Appalachia as Contested Borderland of the Early Modern Atlantic, 1528-1715
9780866986328
Distributed for ACMRS Press
Appalachia as Contested Borderland of the Early Modern Atlantic, 1528-1715
While political activists have long decried the cultural and economic marginalization of Appalachia in the twentieth and twenty-first centuries, Appalachia has similarly been excluded from the study of colonial expansion, transatlantic conflict, and slavery in the early modern Atlantic world. Drawing on sources in Spanish, Portuguese, French, Latin, and English, this monograph underscores the chaotically international, polyglot nature of early Appalachian history and foregrounds the region as a locus of imperial conflict during the early modern period.
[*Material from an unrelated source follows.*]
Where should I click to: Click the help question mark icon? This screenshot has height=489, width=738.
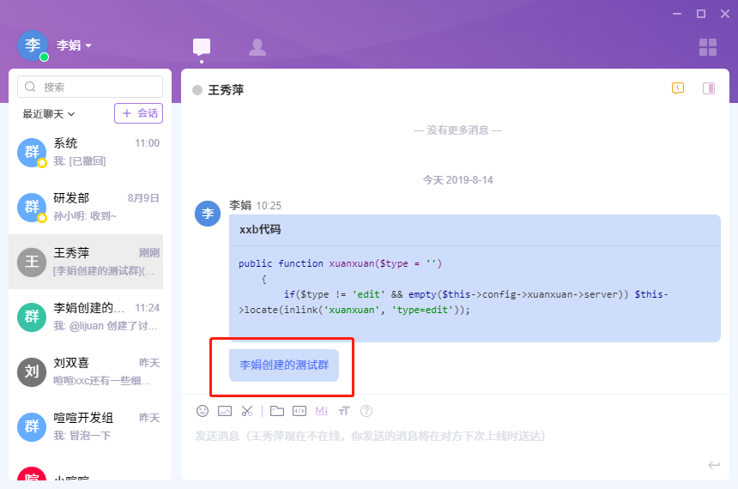tap(366, 411)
It likewise explores the European obsession with Appalachian mineral resources from 1528 to 1715, reframing Appalachian history within the fields of Latin American, early American, and Atlantic history. Ultimately, Appalachia as Contested Borderland of the Early Modern Atlantic provides new perspectives for scholars and students and suggests new directions for research in Native American and Indigenous studies, environmental studies, and Appalachian studies.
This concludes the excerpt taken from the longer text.